CalPERS, the $293bn (€257.9bn) Californian pension giant, has announced that it will begin to engage with its thermal coal holdings on climate change risk after state Governor Jerry Brown signed a law compelling it and fellow public pension fund CalSTRS to drop investments in the fuel, used mostly in power generation.
CalPERS invests in 27 thermal coal companies with a portfolio value of about $57m. Following its engagement with the companies, CalPERS says it will evaluate divestment as outlined in the bill.
The law was authored by Kevin De Leon, Democratic majority leader of the California State Senate, and it prohibits the boards of CalPERS and CalSTRS from making new investments or renewing existing investments in thermal coal. It also stipulates that both funds have to exit thermal coal by July 2017. During the transition they are instructed to engage with them on clean energy generation.

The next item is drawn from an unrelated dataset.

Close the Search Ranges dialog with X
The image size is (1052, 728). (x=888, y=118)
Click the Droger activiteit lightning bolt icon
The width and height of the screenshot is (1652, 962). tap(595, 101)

However, the bill also states that it does not require a board to take any action unless the board determines in good faith that the action is consistent with its fiduciary duty.
Announcing its plans to start engagement, Anne Stausboll, CEO of CalPERS, said: “We have a fiduciary duty to protect the pension fund and mitigate the effects of climate change on our investments…We applaud Senator de Leon and Governor Brown for their commitment and attention to this important issue.”
She added: “CalPERS has been at the forefront of tackling climate change issues through policy advocacy, engagement with portfolio companies, and investing in climate change solutions.“We remain committed to encouraging our investment managers, portfolio companies, and policy makers to engage in responsible environmental practices as part of our duty as a principled and effective investor.”
Stausboll is co-chair of the Ceres Board, a US coalition of organisations advocating for sustainable business practices. CalPERS is a founding member of the Investor Network on Climate Change, a network of 100 US institutional investors representing more than $10trn calling for carbon pricing and disclosure. It is also a founding signatory of the Principles for Responsible Investing (PRI). In September 2014, CalPERS signed the Montreal Carbon Pledge, which commits it to measuring and publicly disclosing the carbon footprint of its portfolio annually.
CalSTRS is yet to make a statement on the divestment bill becoming law. In board minutes
from June, where the proposed law was discussed, the board took no position. But it stated that although its policy generally would be to oppose legislation that infringes on the investment authority of the board, at its April 2015 meeting, the Investment Committee initiated the board’s divestment policy.
CalSTRS invests in 12 thermal coal companies with a market value of $40m. The board minutes say: “CalSTRS may incur opportunity costs if suitable alternative investments are unavailable or if such alternative investments do not provide an investment return that meets or exceeds those of the divested securities.”
The initial cost of divesting the 12 companies will be $812,600.